To produce APIs for oral semaglutide plus other insulin products and handle tableting and packaging
Computer graphic of administration building for future facilities that will produce active pharmaceutical ingredients (API) for both oral semaglutide and some current and future GLP-1 and insulin products
Novo Nordisk plans to invest around US$2bn over the next five years in new production facilities in the US and Denmark in a move that will create around 800 jobs.
The Danish firm says the expansions in Clayton, North Carolina and Måløv, Denmark, will help it to meet increasing worldwide demand for its diabetes medicines.
The company also plans to initiate Phase IIIa development of oral semaglutide, a GLP-1 analogue formulated as a once-daily tablet for the treatment of type 2 diabetes. The facilities in Clayton will produce active pharmaceutical ingredients (API) for both oral semaglutide and a range of current and future GLP-1 and insulin products.

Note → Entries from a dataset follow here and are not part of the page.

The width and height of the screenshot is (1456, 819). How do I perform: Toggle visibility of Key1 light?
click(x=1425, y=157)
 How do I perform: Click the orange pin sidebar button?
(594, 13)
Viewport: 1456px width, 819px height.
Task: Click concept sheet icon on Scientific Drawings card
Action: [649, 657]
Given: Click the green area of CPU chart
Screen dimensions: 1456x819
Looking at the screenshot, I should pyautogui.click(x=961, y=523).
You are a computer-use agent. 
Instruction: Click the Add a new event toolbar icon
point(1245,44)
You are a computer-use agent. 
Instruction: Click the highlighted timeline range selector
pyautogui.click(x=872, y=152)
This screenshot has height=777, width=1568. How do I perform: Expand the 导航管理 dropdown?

Around 700 new production and engineering jobs will be created in Clayton where Novo Nordisk already has more than 700 staff.
Expanded several times since it went into operation in 1993, the current plant in Clayton handles formulation, filling and packaging of diabetes care products. The plant also assembles and packages the FlexPen and FlexTouch prefilled insulin device for the US market.
We will have sufficient API capacity for diabetes products well into the next decade
Novo Nordisk also plans to build a new production facility in Måløv for tableting and packaging of oral semaglutide and future oral products. This is expected to create around 100 new jobs.
There are currently 250 people at the plant, which produces tablets for hormone replacement therapy. The plant is located next to Novo Nordisk’s largest research and development campus, which employs more than 2,300 people.
The new facilities in Clayton and Måløv are expected to be operational during 2020.
The current facilities in Clayton produce finished goods
'With the new plant in Clayton and continuous investments in our current API production plants in Kalundborg, Denmark, we will have sufficient API capacity for diabetes products well into the next decade,' said Henrik Wulff, Executive Vice President and Head of Product Supply at Novo Nordisk.
'We decided to place the new API facilities in the US for strategic reasons,' he added. 'The US is by far our largest market and there are many logistical and economic advantages of having a larger part of our manufacturing in our main market. After a thorough evaluation of multiple sites and an extensive vetting process, Clayton ended up being our preferred location.'
The final design and cost of the new production facilities will be presented for approval by the company’s board of directors in 2016.